## [Task goal]
Can you return the records below exactly as they stand, but only from the first line through the one with "Enable Format On Paste"?

[Records from a data source]
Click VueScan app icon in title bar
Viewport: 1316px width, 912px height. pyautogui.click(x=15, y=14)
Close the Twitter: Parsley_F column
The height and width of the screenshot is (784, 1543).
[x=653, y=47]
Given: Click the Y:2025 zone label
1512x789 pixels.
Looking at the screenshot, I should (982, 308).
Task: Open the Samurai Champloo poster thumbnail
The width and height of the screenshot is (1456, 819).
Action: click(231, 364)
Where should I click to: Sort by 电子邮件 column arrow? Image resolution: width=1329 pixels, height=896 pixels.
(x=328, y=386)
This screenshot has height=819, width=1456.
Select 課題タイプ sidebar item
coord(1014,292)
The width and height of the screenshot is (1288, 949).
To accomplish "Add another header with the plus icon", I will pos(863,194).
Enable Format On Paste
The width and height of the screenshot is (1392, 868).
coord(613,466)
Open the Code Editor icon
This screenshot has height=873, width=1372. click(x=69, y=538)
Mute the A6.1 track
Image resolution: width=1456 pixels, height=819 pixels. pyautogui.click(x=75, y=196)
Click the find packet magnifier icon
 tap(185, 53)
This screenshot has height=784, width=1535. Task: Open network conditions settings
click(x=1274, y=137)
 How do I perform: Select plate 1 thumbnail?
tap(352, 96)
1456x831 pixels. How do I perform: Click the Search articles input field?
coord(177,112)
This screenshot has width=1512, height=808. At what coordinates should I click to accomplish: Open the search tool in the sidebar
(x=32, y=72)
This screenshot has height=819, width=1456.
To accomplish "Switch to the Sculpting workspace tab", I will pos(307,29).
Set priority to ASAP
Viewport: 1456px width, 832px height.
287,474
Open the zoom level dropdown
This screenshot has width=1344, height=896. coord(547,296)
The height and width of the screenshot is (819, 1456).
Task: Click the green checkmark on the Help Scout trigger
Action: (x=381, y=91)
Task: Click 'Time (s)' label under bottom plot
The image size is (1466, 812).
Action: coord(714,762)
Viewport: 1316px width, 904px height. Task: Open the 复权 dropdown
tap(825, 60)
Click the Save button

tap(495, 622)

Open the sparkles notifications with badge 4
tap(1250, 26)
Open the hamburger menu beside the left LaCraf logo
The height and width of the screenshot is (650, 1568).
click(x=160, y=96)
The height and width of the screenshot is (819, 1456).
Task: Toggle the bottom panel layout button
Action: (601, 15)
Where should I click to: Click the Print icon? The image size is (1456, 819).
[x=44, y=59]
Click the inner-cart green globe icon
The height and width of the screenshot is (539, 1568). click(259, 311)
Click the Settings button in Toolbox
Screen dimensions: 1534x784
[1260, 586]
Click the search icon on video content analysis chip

## [Answer to the exercise]
Click VueScan app icon in title bar
Viewport: 1316px width, 912px height. pyautogui.click(x=15, y=14)
Close the Twitter: Parsley_F column
The height and width of the screenshot is (784, 1543).
[x=653, y=47]
Given: Click the Y:2025 zone label
1512x789 pixels.
Looking at the screenshot, I should (982, 308).
Task: Open the Samurai Champloo poster thumbnail
The width and height of the screenshot is (1456, 819).
Action: click(231, 364)
Where should I click to: Sort by 电子邮件 column arrow? Image resolution: width=1329 pixels, height=896 pixels.
(x=328, y=386)
This screenshot has height=819, width=1456.
Select 課題タイプ sidebar item
coord(1014,292)
The width and height of the screenshot is (1288, 949).
To accomplish "Add another header with the plus icon", I will pos(863,194).
Enable Format On Paste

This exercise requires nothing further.